¡Qué importancia, qué enigmas tiene nuestra historia milenaria! ¡Qué sabiduría guarda nuestra tierra de granito, margas, plomo, cobre y plata! Para que, los que sabiendo y entendiendo, estudien el origen de su nombre y, aún no estén de acuerdo en el color de su verde sierra, en el rojo y el amarillo de sus praderas, en el metal que esconde su alma o en la textura de la entibadora madera, génesis de su cuna.
Corrían tiempos de guerras, tiempos de escudos, lanzas, ballestas, cimitarras y espadas. Tiempos de conquistas, tiempos de desazón humana, cuando un castellano y bien aderezado monarca, tras mirar y pasar la yema de sus dedos, de una forma curiosa y sorprendida, por una aparente indescifrable inscripción, sobre un arenisco sillar, nos llamó, para sus adentros, Linares.
El viejo rey guerrero se hallaba, plácidamente dormitando, descansando de sus numerosas batallas en plena vía militar, a la que denominaban, como no podía ser de otra forma, desde tiempos augustos e inmemoriales: Linarium. A la sombra de la pétrea, grisácea e impugnable almenara, conocida como “La Oliva”, hermana de las cinco que circundaban un impresionante y moruno castillo cavilaba sobre el por qué de esta simple frase enigmática: “Pop Hellanes”.
– ¿Pop Hellanes?, ¿Pueblo de Hellanes? ¿Su origen tal vez sería griego? Aquel pueblo navegante y aventurero, que nos visitó tantas veces, buscando Tartessos, Hércules y sus columnas, Giribaile y sus leyendas. Quién esquilmó nuestra fértil tierra y sus preñadas entrañas.

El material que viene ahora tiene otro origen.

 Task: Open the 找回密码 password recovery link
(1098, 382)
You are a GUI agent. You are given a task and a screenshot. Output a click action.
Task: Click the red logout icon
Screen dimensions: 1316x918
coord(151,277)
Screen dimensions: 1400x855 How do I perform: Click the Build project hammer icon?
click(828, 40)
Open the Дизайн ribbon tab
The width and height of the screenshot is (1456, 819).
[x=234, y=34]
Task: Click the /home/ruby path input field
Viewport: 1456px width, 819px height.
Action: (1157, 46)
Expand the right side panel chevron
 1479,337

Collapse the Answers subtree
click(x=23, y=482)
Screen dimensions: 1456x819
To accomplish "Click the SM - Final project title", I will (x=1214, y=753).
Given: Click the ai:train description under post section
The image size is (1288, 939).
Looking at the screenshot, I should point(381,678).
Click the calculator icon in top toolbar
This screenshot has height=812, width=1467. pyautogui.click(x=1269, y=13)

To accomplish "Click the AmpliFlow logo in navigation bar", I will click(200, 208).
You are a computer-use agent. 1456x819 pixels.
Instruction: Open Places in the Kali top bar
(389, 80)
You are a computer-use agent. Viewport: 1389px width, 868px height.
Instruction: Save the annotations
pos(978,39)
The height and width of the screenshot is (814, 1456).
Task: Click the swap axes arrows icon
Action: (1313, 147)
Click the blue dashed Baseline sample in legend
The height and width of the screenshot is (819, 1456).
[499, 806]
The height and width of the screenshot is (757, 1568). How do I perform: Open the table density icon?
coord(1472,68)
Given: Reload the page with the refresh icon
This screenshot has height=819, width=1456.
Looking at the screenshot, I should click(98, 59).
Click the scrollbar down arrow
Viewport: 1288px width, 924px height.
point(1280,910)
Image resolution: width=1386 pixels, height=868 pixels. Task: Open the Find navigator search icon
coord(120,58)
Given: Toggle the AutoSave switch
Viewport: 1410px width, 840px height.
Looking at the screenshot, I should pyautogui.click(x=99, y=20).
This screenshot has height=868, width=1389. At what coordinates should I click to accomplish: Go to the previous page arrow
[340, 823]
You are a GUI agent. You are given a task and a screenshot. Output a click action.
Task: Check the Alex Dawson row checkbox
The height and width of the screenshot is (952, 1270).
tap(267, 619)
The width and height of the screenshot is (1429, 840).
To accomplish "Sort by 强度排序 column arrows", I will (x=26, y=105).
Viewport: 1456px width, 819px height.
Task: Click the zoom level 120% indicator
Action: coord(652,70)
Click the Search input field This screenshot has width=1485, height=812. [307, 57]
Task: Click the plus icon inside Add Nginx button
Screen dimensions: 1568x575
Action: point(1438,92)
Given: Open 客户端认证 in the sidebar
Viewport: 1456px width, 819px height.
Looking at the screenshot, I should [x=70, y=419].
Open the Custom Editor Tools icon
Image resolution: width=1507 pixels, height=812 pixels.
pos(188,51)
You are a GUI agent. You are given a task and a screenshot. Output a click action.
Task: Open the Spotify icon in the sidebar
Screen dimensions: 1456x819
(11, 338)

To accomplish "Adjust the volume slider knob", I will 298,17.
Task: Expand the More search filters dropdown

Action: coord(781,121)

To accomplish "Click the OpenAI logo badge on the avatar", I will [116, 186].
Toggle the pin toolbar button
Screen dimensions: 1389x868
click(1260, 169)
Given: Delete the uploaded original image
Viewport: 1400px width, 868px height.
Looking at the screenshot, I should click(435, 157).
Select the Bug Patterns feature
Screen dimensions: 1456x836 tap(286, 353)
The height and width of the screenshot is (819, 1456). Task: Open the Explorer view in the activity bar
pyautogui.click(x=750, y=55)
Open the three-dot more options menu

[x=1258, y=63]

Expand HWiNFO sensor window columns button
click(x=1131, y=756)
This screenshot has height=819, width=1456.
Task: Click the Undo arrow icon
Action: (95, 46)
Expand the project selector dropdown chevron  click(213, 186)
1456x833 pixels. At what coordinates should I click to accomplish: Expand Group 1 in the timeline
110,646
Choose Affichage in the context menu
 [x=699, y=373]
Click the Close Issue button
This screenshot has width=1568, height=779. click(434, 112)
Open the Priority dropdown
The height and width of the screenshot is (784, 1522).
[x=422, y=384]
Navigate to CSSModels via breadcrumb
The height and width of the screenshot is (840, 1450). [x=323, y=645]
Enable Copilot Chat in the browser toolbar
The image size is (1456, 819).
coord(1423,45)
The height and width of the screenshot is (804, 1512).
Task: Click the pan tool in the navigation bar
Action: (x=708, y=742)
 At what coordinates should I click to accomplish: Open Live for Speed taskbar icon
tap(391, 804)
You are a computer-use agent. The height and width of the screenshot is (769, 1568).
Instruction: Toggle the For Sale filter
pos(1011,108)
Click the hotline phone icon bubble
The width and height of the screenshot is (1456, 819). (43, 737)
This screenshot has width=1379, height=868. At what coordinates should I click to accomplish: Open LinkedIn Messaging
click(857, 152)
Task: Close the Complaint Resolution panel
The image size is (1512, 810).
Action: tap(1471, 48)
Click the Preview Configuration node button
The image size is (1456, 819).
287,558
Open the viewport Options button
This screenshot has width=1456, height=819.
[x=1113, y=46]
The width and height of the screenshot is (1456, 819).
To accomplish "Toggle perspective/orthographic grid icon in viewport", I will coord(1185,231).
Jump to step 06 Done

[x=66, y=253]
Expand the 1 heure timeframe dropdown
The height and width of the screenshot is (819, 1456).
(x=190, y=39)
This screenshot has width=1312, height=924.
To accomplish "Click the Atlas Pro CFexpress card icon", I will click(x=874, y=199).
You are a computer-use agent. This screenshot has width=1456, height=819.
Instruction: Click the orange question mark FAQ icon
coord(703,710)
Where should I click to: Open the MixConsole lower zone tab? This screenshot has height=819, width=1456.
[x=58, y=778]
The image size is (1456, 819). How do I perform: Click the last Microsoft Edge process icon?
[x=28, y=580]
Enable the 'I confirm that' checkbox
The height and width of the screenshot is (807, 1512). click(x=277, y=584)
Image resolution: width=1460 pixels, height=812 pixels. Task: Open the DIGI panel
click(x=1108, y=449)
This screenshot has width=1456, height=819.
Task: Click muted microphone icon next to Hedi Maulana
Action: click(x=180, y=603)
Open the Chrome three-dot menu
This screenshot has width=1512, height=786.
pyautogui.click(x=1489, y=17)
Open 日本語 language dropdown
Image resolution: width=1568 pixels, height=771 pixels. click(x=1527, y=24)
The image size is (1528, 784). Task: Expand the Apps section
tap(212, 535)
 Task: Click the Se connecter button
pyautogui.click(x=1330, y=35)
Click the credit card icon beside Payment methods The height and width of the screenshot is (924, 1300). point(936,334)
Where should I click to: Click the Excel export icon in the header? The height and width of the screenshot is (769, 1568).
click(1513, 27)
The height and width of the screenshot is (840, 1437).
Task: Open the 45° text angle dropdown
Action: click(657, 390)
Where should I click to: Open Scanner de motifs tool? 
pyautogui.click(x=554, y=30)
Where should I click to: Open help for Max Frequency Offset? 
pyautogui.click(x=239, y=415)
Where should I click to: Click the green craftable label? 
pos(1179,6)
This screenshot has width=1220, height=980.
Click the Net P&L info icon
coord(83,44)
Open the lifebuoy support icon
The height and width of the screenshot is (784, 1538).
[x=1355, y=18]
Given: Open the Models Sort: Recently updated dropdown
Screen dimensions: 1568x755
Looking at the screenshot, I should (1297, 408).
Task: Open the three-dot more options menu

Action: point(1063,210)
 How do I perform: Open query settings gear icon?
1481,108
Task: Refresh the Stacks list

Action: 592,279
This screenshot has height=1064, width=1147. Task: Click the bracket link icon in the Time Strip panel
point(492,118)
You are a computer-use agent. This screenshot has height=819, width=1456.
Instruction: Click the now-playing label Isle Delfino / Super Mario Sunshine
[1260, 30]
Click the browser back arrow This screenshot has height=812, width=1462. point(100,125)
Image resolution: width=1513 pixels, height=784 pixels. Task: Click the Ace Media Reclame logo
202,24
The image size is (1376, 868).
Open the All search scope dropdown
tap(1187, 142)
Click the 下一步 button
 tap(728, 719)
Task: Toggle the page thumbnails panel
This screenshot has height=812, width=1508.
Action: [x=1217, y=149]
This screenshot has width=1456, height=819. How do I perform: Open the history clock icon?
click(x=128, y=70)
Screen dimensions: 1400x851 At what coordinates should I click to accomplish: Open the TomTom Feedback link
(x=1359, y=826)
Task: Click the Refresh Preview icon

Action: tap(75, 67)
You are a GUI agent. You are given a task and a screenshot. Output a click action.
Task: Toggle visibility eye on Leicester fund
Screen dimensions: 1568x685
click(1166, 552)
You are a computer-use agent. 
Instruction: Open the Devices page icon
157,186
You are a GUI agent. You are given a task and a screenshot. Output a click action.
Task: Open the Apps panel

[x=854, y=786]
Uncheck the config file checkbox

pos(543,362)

¿Serían estas dos palabras el germen, para que este anciano Alfonso VII, diera nombre a nuestra tierra? Defensa de este hecho, entre los estudiosos, a través los años, con sentido y más sentido, los hay.
Otros dicen, con hipótesis de razón, que su nombre se debe a la religiosidad mundana de aquellos de prietas sandalias y armaduras relucientes, que junto a su gran opidum castulense, situaron, no lejos de sus tajos esclavistas de plomo y plata, una línea de altares: “Luni-arae, o Linea-Arum”. Una zona, entre bosque de encinas, acebuches, madroños y alcornoques, de frescas aguas cristalinas, que con un acueducto y elevadas acequias a su conquistada altura llevaban, para orar a sus dioses, para honrar a su mayores, en el amanecer de un día sin nombre, como un entendido de lenguas muertas y vivas, en el devenir del mundo, nos dirían.
Algunos cuentan que siete mil maravedíes nos costó, con vellón o sin vellón, arrancar del monarca, a quien nunca se le ocultó el sol, la independencia de la señorial Baeza, para adquirir el título de villa soberana; dejándonos de llamar Leñares. Leñares de lentiscos y jarales, para pasar, como el que duerme y despierta, hasta que el duodécimo Alfonso, nos concediera, cuando ricos y pobres ya éramos, el valor de ciudadanos, con el término, recordado en “toda orbe”, de Linares.
Personas muy serias, eruditos del tema, defienden con ahínco, esmero, tesón y, por supuesto preparación, un vocablo latino: Linum que evolucionará a linar en aquellos cristianos que vivían en el territorio andalusí, en territorio musulmán. Y que, a veces con desprecio y muchas con admiración fueron trataron por el extranjero y conquistador árabe. Mozárabe aprendí yo.
¿Linum? Tal vez lino, como asimilación de este vocablo a la producción de dicha planta en esta tierra pétrea, acuosa y arcillosa y que evolucionará a linar: lugar sembrado de lino. No es disparatado, para nada.
Aquellos, que a las tinajas de su vino, añadieran ralladuras plúmbicas para ser mejor conservado y transportado a la ciudad de las siete colinas y, que éstas les hicieron, por la intoxicación de su sangre, con la ingestión del caldo del dios Baco, perder la cabeza, con locuras desproporcionadas, siendo a la postre las que llevaron a su fin, les gustaba el buen vestir. Ligero y fresco, transparente y sensual. Y, qué mejor tierra para dar este fruto, que con su riqueza acuífera, lino debería sobrar.
Pero como el sabio dijo, mientras ensimismado observaba su lento y rápido fluir: “El agua es la fuerza motriz de toda la naturaleza”.
De ahí que modestamente me incline, como otros que saben más que yo, porque la acepción de Linares venga de linar. Entendiendo esta definición como la descripción del “sitio o lugar del que mana agua”, castellanizada en su forma plural como “linares”, en alusión al “lugar en que nacen varios manantiales”.
Muchos lugares que riegan esta vieja piel de toro reciben la misma apelación y, en todos el liquido elemento, es la singularidad más destacada. Pantano de Linares en Segovia, Linares del Acebo en Asturias, Linares de la Sierra en Huelva, Linares de Mora en Teruel, Linares de Riofrío en Salamanca y, muy cerca, la cascada de “La cola del caballo” en el paraje de Linarejos en las serranías de Cazorla.
En nuestro caso, nos referimos, mi ya más que mojado lector, a los manantiales, que se encuentra en el santuario construido en 1638 como bandera de un sitio independiente y abastecedor de plomo para iglesias, monasterios, catedrales y ejércitos. Un siglo más tarde, ¡qué rápido corre el tiempo!, en ese mismo lugar, fue reconocida como patrona, de todos los eriazos, sierras, campiñas, cejas, taludes, tajos, hombres, riquezas y miserias por el Obispado de Jaén a nuestra Señora de Linarejos. Señora de un “linar” que ya siendo joven y viejo, aún se atrevía a soñar.